> **What you will do**:
Please say how many lines in the records below contain the word "Product", giving only the number.
** Opening Input block **
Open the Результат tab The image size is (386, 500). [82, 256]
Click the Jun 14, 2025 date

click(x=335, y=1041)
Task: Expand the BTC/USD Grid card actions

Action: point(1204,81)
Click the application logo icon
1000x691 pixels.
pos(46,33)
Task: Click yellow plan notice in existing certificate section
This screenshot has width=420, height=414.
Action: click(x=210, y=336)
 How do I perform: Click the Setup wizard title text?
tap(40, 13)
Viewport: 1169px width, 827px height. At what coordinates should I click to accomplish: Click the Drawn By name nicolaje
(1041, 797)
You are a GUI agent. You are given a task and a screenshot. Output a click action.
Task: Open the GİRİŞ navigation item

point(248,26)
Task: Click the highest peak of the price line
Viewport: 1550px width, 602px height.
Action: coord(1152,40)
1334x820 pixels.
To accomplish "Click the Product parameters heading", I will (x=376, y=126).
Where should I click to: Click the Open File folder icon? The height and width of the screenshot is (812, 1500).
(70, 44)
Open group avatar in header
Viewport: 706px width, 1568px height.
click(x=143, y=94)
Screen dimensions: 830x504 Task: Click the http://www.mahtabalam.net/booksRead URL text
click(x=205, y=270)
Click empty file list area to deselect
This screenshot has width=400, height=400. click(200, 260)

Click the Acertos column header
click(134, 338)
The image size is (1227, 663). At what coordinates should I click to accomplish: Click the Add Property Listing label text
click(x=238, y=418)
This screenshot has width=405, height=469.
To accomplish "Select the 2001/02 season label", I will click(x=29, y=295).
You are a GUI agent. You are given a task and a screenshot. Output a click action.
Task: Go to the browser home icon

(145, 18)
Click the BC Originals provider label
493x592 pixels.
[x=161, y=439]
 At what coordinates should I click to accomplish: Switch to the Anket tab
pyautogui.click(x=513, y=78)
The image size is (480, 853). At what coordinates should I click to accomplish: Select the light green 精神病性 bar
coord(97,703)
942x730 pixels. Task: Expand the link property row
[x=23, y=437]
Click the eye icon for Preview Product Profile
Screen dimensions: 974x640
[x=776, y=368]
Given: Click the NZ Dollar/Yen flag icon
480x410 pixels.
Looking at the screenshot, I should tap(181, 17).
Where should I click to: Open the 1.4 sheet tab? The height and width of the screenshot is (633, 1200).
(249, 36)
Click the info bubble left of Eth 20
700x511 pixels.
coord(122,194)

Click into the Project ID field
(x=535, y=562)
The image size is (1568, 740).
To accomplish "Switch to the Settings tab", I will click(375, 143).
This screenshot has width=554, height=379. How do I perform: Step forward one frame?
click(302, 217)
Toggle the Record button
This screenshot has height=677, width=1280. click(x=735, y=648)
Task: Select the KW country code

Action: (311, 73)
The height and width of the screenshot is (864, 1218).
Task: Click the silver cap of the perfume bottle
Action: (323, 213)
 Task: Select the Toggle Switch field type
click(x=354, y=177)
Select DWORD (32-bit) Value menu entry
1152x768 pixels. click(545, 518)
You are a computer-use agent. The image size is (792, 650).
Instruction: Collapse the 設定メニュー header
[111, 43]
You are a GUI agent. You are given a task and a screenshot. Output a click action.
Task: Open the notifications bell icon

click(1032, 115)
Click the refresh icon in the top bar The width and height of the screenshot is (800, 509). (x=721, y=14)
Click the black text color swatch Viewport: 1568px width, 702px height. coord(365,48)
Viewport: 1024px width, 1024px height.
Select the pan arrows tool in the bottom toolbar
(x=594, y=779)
** Closing Input block **
> **Final answer**:
2